THE EXERCISE -
Please repeat the items below word for word, starting at the line containing "This screenshot has width=2238, height=1153." and ending at the line containing "Action: tap(524, 316)".

** BEGIN **

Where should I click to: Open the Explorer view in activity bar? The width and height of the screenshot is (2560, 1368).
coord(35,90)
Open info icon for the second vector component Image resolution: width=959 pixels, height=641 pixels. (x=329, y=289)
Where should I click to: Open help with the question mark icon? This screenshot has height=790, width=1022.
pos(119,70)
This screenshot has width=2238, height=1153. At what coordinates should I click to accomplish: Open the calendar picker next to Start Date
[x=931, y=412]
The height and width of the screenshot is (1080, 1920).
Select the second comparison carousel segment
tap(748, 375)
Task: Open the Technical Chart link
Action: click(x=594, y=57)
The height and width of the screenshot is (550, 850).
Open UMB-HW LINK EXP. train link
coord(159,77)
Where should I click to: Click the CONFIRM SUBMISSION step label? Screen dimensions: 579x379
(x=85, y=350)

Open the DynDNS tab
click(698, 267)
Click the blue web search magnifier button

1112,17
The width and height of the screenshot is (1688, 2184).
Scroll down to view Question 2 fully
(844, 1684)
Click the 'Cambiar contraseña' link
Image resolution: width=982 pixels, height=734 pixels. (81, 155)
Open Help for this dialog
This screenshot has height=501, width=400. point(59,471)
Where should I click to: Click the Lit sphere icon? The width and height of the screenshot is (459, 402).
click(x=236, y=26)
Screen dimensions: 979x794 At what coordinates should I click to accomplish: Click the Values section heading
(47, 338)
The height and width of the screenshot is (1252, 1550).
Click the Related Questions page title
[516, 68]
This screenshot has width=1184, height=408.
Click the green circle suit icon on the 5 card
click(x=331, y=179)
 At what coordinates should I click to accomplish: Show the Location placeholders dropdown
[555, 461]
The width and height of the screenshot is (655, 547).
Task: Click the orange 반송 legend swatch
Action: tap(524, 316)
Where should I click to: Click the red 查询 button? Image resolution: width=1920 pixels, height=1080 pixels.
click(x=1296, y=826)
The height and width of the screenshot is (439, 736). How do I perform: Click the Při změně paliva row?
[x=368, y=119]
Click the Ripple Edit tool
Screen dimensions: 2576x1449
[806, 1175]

** END **

ANSWER FOR THIS EXERCISE -
This screenshot has width=2238, height=1153. At what coordinates should I click to accomplish: Open the calendar picker next to Start Date
[x=931, y=412]
The height and width of the screenshot is (1080, 1920).
Select the second comparison carousel segment
tap(748, 375)
Task: Open the Technical Chart link
Action: click(x=594, y=57)
The height and width of the screenshot is (550, 850).
Open UMB-HW LINK EXP. train link
coord(159,77)
Where should I click to: Click the CONFIRM SUBMISSION step label? Screen dimensions: 579x379
(x=85, y=350)

Open the DynDNS tab
click(698, 267)
Click the blue web search magnifier button

1112,17
The width and height of the screenshot is (1688, 2184).
Scroll down to view Question 2 fully
(844, 1684)
Click the 'Cambiar contraseña' link
Image resolution: width=982 pixels, height=734 pixels. (81, 155)
Open Help for this dialog
This screenshot has height=501, width=400. point(59,471)
Where should I click to: Click the Lit sphere icon? The width and height of the screenshot is (459, 402).
click(x=236, y=26)
Screen dimensions: 979x794 At what coordinates should I click to accomplish: Click the Values section heading
(47, 338)
The height and width of the screenshot is (1252, 1550).
Click the Related Questions page title
[516, 68]
This screenshot has width=1184, height=408.
Click the green circle suit icon on the 5 card
click(x=331, y=179)
 At what coordinates should I click to accomplish: Show the Location placeholders dropdown
[555, 461]
The width and height of the screenshot is (655, 547).
Task: Click the orange 반송 legend swatch
Action: tap(524, 316)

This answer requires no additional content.